Imagine taking a fall at work and hitting your head on the way down. You end up with a lump at the base of your skull, but you do not think the injury is serious because you did not require stitches. However, simply because you did not see severe surface damage does not mean that something was not badly hurt. It actually does not take that much force for a person to suffer a traumatic brain injury (TBI). Bruising, tearing or swelling of the brain is not the same as what occurs in the knee or shoulder, or other area of the body. Even a minor bump to the head can have serious consequences.
If you or a loved one has suffered a work-related injury, you might be entitled to workers’ compensation benefits. Since the initial filing or appeals process can be complicated, it is important to seek consultation. An attorney in the San Diego area can help you get the benefits you deserve.
Open and closed injuries
In general, there are two different types of brain injuries. An open brain injury is exactly what it sounds like. This type of injury occurs when the skull suffers a fracture and is “open.” The other type of injury is closed. While it does not involve a fracture, the effects of a closed injury are often more serious. When the brain begins to swell, it only has so much room available. Once it begins to press against the skull, pressure can build and blood clots can form.
Signs of a TBI
Just after a fall or other accident, you may not start to experience symptoms right away. Furthermore, the symptoms may not seem related to the brain injury. Some of the most common signs of a TBI include confusion, memory loss, lethargy and vertigo. If you begin to notice these symptoms, you should seek medical attention immediately.
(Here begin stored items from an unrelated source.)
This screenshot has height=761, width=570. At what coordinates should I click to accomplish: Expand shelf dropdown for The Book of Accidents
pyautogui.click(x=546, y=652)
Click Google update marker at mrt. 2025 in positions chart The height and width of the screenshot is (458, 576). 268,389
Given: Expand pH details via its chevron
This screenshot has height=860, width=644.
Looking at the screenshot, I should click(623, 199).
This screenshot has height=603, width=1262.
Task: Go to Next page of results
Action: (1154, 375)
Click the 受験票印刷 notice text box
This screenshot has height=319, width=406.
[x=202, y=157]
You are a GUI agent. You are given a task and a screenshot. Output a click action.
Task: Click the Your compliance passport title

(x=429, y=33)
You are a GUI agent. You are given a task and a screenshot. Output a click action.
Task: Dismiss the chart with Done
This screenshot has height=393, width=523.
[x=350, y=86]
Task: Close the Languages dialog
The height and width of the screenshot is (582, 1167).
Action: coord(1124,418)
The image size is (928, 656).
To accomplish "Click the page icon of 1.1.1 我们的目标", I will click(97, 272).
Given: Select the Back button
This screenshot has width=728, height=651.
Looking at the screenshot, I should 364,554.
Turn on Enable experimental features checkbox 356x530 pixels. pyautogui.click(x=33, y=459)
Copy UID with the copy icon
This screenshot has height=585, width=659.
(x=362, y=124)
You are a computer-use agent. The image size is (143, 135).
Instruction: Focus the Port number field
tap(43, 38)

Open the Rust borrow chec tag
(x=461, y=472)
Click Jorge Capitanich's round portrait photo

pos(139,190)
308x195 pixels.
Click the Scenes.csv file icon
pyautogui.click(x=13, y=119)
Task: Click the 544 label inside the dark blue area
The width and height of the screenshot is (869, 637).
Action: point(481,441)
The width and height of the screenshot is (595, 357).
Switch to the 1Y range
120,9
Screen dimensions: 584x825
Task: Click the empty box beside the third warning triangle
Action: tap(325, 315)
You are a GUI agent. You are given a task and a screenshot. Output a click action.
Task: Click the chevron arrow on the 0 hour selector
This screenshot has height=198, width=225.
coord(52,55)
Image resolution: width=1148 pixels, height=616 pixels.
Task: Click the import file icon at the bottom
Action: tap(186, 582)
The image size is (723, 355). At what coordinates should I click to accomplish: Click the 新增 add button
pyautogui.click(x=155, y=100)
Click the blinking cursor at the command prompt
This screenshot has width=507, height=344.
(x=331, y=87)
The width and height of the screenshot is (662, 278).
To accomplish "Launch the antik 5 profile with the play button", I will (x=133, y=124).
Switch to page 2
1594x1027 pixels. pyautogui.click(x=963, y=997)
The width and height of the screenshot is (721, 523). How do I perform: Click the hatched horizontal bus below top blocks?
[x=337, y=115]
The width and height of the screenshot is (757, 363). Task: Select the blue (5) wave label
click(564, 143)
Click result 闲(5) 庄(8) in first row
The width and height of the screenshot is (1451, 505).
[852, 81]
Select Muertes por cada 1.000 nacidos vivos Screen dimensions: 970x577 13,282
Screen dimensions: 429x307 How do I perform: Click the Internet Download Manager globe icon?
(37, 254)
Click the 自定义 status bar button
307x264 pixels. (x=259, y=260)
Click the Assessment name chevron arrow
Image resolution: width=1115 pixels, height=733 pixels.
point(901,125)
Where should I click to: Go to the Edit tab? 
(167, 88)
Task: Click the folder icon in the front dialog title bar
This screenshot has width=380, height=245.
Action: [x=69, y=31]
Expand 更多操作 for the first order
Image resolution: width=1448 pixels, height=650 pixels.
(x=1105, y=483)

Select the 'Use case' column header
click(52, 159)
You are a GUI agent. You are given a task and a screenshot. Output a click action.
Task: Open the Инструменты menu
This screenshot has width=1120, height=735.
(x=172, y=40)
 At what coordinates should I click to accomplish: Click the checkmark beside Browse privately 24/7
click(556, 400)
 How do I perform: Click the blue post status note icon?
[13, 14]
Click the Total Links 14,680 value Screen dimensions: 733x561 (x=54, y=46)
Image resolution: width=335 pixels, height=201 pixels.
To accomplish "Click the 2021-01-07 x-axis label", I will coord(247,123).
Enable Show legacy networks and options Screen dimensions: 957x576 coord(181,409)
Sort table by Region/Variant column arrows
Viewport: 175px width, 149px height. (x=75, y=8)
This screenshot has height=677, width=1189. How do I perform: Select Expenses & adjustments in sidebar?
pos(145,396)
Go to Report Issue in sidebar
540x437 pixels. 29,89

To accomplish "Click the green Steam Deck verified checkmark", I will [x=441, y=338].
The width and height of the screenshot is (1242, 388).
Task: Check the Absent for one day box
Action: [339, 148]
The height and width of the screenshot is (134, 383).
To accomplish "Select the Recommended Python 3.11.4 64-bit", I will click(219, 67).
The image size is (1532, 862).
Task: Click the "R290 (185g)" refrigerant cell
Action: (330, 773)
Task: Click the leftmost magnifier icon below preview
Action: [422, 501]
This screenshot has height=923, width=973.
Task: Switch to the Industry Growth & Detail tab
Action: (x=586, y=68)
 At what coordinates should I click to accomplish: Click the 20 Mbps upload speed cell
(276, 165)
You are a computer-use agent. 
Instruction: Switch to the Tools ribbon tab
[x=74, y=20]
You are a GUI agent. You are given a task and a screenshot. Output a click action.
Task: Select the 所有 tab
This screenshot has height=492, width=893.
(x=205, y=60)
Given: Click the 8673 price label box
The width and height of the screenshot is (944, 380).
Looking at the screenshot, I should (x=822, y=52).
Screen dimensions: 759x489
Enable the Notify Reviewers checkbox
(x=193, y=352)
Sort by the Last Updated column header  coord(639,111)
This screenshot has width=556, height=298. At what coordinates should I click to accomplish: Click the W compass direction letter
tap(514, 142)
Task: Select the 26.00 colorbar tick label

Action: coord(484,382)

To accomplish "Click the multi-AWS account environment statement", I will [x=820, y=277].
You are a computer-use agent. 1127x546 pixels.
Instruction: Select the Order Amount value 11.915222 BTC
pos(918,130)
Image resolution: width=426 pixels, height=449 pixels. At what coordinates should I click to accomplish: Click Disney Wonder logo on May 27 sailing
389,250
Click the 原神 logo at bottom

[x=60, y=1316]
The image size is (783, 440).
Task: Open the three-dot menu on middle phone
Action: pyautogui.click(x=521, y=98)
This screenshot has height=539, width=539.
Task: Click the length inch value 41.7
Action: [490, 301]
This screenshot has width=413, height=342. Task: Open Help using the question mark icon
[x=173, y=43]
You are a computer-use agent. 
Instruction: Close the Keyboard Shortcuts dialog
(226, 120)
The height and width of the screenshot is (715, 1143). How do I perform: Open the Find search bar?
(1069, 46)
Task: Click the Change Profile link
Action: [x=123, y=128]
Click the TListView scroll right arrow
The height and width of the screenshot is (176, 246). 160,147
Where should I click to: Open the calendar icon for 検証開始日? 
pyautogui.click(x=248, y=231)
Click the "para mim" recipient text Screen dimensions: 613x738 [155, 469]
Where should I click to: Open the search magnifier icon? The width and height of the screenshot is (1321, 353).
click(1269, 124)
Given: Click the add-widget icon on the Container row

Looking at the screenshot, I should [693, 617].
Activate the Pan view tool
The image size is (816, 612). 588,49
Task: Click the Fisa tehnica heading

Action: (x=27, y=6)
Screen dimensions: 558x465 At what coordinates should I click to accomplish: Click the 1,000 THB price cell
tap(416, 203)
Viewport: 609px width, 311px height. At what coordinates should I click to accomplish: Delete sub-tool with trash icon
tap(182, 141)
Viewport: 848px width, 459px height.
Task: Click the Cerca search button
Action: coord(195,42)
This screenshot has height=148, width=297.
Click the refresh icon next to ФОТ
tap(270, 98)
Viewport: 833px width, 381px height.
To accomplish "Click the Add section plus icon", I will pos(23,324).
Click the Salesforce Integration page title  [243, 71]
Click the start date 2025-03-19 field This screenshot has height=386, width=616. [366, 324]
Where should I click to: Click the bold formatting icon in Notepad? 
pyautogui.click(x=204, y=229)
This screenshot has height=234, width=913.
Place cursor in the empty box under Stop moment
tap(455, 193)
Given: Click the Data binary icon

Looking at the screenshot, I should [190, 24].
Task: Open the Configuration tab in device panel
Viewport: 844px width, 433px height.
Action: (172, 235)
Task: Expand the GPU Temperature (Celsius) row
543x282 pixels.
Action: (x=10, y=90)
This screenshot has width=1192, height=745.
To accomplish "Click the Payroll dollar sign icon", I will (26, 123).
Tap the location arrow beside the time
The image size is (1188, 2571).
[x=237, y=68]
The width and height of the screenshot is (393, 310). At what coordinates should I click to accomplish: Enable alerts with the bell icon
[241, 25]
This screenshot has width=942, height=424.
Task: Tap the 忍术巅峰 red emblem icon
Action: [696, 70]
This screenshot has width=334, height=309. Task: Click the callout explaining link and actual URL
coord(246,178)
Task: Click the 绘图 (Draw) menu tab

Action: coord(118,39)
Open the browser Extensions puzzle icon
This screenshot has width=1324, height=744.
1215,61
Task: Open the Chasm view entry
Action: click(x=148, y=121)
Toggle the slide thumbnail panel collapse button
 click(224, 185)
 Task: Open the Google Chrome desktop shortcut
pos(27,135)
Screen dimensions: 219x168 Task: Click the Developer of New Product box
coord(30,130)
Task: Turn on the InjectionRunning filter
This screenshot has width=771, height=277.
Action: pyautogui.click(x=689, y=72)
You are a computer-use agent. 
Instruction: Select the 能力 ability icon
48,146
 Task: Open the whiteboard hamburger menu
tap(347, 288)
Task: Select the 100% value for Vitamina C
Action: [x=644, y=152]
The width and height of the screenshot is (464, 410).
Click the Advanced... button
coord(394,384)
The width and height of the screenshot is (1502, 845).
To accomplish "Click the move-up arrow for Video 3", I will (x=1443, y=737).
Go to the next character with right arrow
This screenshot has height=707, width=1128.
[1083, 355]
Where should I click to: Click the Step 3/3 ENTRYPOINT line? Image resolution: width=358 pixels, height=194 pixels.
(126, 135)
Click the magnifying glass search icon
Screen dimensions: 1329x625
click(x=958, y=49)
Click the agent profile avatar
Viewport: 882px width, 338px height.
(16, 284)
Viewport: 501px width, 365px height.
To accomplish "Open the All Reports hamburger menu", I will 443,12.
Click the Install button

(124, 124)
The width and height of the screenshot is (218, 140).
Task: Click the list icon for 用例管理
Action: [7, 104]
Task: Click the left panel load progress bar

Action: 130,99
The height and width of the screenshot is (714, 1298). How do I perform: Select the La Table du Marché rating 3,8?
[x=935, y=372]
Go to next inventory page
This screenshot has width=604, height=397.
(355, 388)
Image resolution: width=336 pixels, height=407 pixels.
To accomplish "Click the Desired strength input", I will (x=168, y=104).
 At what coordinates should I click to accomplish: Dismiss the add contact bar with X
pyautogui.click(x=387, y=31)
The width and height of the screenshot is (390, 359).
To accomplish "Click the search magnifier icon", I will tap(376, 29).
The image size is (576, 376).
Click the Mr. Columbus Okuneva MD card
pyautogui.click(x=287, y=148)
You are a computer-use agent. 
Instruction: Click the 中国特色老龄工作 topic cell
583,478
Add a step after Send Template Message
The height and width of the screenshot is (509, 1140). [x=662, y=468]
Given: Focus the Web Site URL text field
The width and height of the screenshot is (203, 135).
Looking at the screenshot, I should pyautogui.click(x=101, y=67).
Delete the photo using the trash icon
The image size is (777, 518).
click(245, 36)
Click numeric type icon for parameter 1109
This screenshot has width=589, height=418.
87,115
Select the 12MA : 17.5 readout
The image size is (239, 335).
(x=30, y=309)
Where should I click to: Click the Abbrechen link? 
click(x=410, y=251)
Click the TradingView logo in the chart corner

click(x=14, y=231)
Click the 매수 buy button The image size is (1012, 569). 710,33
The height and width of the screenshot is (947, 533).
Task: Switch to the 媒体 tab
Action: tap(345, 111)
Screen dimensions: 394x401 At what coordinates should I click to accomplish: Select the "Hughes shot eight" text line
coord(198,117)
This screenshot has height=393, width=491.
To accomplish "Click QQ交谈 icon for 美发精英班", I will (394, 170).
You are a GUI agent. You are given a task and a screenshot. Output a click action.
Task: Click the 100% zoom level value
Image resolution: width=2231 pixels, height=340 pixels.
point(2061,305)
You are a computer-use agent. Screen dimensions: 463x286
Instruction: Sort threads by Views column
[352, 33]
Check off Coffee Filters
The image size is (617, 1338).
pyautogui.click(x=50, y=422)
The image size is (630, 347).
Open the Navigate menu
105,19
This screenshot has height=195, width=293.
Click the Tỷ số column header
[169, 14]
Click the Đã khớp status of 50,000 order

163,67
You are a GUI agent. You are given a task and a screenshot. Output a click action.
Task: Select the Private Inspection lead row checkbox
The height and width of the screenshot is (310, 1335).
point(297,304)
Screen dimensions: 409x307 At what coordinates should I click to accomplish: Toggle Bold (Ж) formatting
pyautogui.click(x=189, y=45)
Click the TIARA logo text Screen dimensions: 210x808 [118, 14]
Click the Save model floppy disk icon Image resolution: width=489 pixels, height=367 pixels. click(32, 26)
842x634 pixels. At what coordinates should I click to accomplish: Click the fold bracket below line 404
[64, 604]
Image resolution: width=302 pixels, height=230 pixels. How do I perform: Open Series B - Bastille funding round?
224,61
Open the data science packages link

Many TBIs occur due to traffic accidents, falls and sports incidents. The injury usually occurs due to the change in forces against the head. Think about a fall, for example. The head is moving toward the floor, and at impact, the motion suddenly reverses and the head is moving in the opposite direction. The force alone can result in bruising or bleeding.
Tearing can happen due to a collision, such as being hit by a falling object. The force of the impact can cause small tears to occur in the tissue, which in turn can cause nerve damage. After an injury, the brain will begin to swell, which is part of the healing process. Unfortunately, as mentioned above, the skull will not stretch in order to accommodate the swelling. The resulting pressure can cause very serious issues in terms of bodily functions and the nervous system.
If you or a loved one has suffered a TBI due to a work accident, it is important to remember that you have rights and options.